_Prompt_
Taking the line with "Общие сведения (199, 2465)" as the first and the line with "Корзина (68, 1565)" as the last, set down exactly every line in that range from the entries below, and no more.

Start of Block

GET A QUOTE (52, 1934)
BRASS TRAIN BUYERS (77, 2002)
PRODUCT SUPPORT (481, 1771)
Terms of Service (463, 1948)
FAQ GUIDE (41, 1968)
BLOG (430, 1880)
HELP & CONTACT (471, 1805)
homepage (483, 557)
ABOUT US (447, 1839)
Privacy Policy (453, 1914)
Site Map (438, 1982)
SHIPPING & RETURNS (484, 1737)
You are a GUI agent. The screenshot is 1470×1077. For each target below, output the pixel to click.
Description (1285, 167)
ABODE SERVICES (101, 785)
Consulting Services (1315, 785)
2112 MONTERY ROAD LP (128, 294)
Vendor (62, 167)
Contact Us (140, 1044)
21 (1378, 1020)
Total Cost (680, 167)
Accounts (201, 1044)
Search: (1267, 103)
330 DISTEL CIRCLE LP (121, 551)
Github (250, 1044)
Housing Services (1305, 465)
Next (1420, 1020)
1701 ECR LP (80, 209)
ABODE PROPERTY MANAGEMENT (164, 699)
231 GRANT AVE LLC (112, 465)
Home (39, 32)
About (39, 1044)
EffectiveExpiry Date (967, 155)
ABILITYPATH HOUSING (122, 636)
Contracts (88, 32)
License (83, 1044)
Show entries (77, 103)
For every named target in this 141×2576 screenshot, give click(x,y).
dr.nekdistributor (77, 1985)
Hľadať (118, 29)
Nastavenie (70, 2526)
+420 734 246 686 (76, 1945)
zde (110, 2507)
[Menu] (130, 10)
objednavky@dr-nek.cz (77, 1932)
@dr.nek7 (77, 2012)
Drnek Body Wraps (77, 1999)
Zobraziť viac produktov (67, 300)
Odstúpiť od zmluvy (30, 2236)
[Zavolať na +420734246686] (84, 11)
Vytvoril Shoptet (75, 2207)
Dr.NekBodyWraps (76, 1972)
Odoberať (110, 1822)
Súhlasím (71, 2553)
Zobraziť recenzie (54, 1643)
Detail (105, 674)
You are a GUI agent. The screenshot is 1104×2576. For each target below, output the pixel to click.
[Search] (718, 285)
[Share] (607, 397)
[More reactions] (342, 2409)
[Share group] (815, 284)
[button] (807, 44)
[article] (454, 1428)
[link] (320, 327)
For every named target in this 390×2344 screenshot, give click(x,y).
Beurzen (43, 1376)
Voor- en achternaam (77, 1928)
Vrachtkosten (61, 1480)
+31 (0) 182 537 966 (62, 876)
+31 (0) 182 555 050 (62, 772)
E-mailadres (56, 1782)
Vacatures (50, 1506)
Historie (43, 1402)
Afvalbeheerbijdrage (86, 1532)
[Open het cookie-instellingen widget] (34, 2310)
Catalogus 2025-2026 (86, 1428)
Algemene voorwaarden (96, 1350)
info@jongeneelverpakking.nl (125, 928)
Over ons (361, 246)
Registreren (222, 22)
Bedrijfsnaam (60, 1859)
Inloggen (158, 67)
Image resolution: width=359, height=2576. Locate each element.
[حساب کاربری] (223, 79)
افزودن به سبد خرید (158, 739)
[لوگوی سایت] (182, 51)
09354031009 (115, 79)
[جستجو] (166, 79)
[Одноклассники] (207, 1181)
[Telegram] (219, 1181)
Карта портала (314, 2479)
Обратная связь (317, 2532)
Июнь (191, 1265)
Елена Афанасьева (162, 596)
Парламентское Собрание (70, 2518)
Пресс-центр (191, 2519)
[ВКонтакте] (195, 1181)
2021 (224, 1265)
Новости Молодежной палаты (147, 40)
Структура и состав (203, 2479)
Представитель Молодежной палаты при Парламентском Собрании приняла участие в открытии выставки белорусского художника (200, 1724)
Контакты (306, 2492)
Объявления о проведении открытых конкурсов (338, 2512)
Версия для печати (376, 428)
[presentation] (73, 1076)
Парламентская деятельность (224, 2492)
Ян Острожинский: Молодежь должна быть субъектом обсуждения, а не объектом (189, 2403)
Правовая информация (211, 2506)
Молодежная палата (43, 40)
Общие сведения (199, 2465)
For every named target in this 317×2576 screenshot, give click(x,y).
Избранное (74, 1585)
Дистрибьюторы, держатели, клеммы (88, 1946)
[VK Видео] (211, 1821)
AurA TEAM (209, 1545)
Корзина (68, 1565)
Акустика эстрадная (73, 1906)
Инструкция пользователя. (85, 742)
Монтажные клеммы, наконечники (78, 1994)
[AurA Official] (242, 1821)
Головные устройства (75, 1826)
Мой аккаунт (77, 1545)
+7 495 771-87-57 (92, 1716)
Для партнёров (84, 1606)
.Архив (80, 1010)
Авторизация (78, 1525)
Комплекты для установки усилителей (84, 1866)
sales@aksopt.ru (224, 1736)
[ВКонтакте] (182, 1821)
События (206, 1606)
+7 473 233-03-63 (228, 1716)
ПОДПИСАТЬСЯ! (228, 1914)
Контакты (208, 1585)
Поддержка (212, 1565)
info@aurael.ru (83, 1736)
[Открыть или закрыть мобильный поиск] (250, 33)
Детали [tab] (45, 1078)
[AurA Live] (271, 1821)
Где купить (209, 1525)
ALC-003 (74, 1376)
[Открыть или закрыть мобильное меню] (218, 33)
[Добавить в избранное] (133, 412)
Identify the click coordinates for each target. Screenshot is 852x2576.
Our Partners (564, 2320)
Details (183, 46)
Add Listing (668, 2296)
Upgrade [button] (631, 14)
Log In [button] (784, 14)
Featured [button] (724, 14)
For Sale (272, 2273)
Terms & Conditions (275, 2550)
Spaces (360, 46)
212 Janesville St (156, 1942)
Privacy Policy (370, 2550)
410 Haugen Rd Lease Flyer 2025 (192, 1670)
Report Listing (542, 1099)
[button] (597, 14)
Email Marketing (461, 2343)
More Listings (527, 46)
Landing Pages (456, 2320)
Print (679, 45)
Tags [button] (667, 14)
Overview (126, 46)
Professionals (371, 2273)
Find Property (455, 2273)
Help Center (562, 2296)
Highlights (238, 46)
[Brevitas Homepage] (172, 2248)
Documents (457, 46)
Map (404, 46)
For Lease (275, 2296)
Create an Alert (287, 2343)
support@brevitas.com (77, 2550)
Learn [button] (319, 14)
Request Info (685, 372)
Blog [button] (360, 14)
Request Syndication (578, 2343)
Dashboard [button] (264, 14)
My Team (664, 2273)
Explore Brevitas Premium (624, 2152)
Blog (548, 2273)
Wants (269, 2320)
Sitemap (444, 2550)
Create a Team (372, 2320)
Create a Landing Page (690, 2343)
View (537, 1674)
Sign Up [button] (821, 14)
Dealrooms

End of Block

_Exercise response_
Общие сведения (199, 2465)
For every named target in this 317×2576 screenshot, give click(x,y).
Избранное (74, 1585)
Дистрибьюторы, держатели, клеммы (88, 1946)
[VK Видео] (211, 1821)
AurA TEAM (209, 1545)
Корзина (68, 1565)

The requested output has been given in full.